==== Information

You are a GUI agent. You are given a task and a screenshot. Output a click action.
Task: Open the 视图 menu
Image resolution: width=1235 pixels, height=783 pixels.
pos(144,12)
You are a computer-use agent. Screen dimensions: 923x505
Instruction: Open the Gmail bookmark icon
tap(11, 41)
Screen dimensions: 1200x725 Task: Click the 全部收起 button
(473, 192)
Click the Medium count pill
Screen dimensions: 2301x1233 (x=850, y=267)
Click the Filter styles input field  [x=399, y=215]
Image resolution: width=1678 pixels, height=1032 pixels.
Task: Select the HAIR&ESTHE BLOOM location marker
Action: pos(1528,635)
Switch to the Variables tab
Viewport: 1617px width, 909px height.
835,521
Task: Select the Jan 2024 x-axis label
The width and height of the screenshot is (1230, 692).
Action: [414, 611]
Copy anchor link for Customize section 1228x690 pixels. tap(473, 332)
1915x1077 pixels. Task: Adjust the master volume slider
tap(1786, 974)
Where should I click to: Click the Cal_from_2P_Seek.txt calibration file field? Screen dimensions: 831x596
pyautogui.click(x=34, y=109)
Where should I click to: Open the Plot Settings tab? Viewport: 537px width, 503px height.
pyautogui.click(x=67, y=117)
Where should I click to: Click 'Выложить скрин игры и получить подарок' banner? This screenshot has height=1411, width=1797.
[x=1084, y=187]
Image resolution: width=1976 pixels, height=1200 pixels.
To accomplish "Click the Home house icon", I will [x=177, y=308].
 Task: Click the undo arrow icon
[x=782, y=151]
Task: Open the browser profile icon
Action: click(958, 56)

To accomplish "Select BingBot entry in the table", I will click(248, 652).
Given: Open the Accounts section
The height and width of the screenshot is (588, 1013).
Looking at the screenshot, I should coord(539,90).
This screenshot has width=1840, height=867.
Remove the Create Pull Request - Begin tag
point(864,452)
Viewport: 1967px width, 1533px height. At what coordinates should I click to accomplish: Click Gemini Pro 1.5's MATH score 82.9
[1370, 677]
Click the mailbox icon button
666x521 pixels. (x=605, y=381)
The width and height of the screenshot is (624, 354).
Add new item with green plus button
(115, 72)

========

Would you please repeat all the entries exactly as written?

▶ [Answer below]
You are a GUI agent. You are given a task and a screenshot. Output a click action.
Task: Open the 视图 menu
Image resolution: width=1235 pixels, height=783 pixels.
pos(144,12)
You are a computer-use agent. Screen dimensions: 923x505
Instruction: Open the Gmail bookmark icon
tap(11, 41)
Screen dimensions: 1200x725 Task: Click the 全部收起 button
(473, 192)
Click the Medium count pill
Screen dimensions: 2301x1233 (x=850, y=267)
Click the Filter styles input field  [x=399, y=215]
Image resolution: width=1678 pixels, height=1032 pixels.
Task: Select the HAIR&ESTHE BLOOM location marker
Action: pos(1528,635)
Switch to the Variables tab
Viewport: 1617px width, 909px height.
835,521
Task: Select the Jan 2024 x-axis label
The width and height of the screenshot is (1230, 692).
Action: [414, 611]
Copy anchor link for Customize section 1228x690 pixels. tap(473, 332)
1915x1077 pixels. Task: Adjust the master volume slider
tap(1786, 974)
Where should I click to: Click the Cal_from_2P_Seek.txt calibration file field? Screen dimensions: 831x596
pyautogui.click(x=34, y=109)
Where should I click to: Open the Plot Settings tab? Viewport: 537px width, 503px height.
pyautogui.click(x=67, y=117)
Where should I click to: Click 'Выложить скрин игры и получить подарок' banner? This screenshot has height=1411, width=1797.
[x=1084, y=187]
Image resolution: width=1976 pixels, height=1200 pixels.
To accomplish "Click the Home house icon", I will [x=177, y=308].
 Task: Click the undo arrow icon
[x=782, y=151]
Task: Open the browser profile icon
Action: click(958, 56)

To accomplish "Select BingBot entry in the table", I will click(248, 652).
Given: Open the Accounts section
The height and width of the screenshot is (588, 1013).
Looking at the screenshot, I should coord(539,90).
This screenshot has width=1840, height=867.
Remove the Create Pull Request - Begin tag
point(864,452)
Viewport: 1967px width, 1533px height. At what coordinates should I click to accomplish: Click Gemini Pro 1.5's MATH score 82.9
[1370, 677]
Click the mailbox icon button
666x521 pixels. (x=605, y=381)
The width and height of the screenshot is (624, 354).
Add new item with green plus button
(115, 72)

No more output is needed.